● **PASAJE SELECCIONADO**:
__________

A pesar de las redes y de la sobreinformación todavía quedan, a día de hoy, algunas personas inocentes. Benditas sean. Mi marido me llama desde su cuarto porque tiene una duda.
—¿Qué es hacer la cobra?— pregunta.
—Dícese del gesto ondulante que hace una persona con la cabeza hacia atrás para evitar un beso que no desea.
—Ya. Pues mira qué titular viene hoy en primera (da igual el periódico, fueron todos): “Así se vivió en Podemos la cobra de Bisbal a Chenoa”. Pero… ¿es que nos estamos volviendo todos idiotas?

__________

● **REGISTROS GUARDADOS**:

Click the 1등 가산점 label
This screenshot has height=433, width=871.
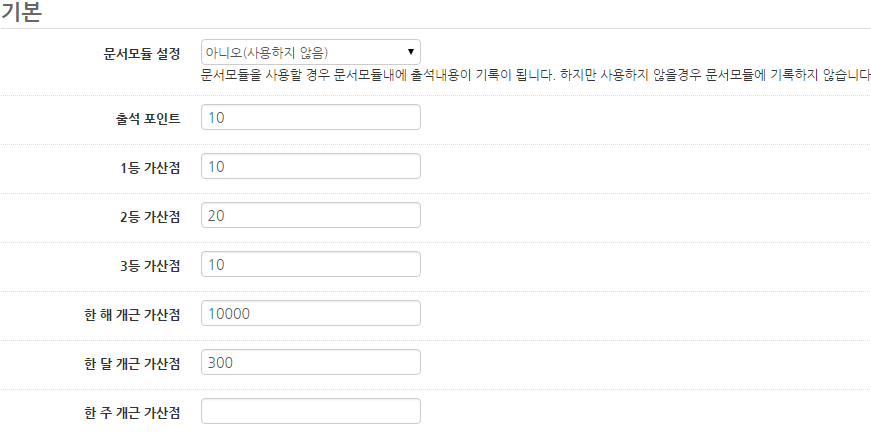click(x=150, y=168)
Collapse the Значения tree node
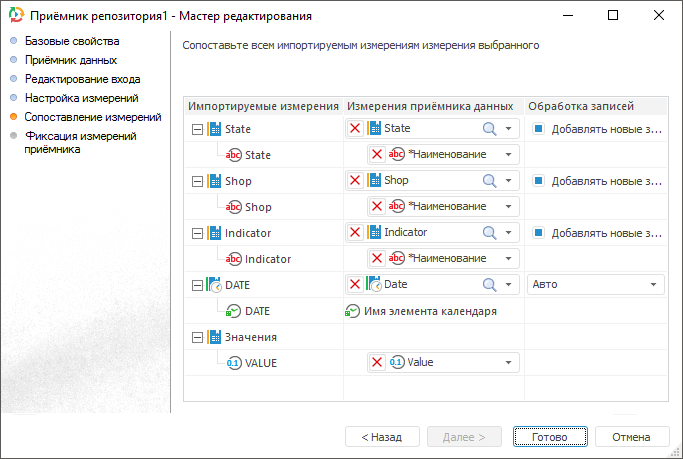 pos(197,337)
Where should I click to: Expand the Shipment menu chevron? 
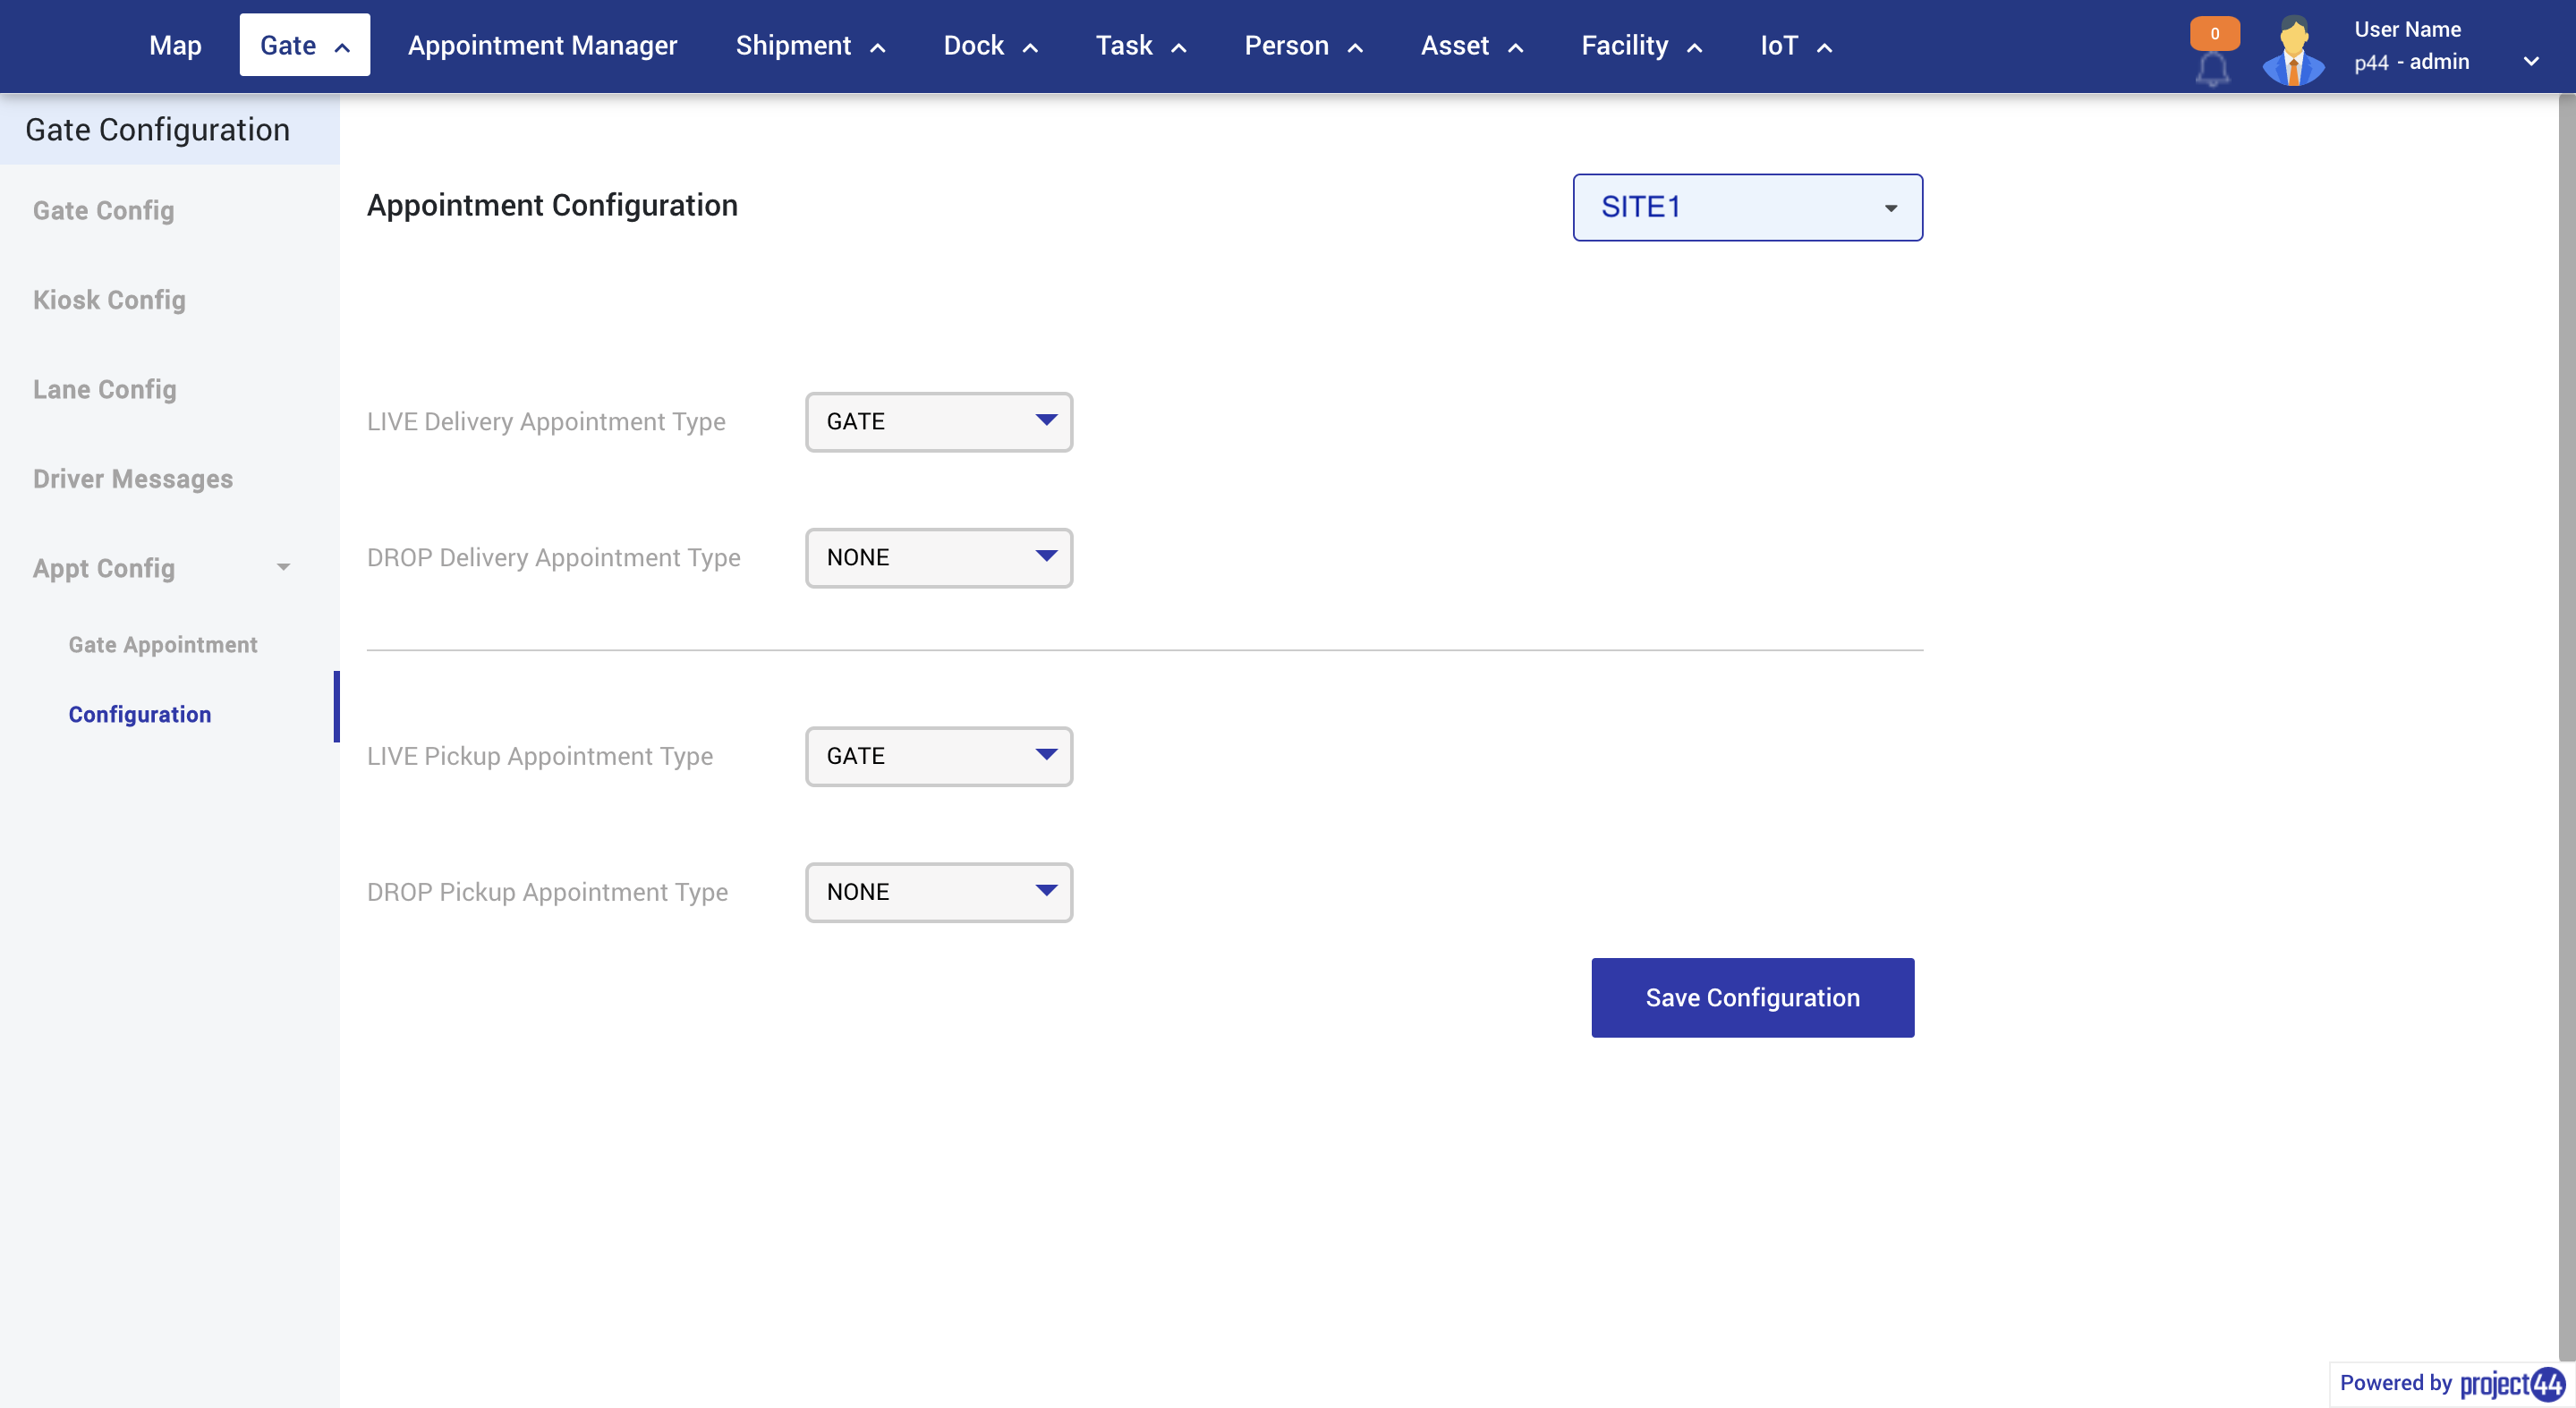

__________

Reproduce sin cambios el fragmento del pasaje sobre la cobra, empezando en "A pesar de las" y terminando en "que no desea.". Los registros no intervienen en nada de esto.

● **RESULTADO DE LA TAREA**:
A pesar de las redes y de la sobreinformación todavía quedan, a día de hoy, algunas personas inocentes. Benditas sean. Mi marido me llama desde su cuarto porque tiene una duda.
—¿Qué es hacer la cobra?— pregunta.
—Dícese del gesto ondulante que hace una persona con la cabeza hacia atrás para evitar un beso que no desea.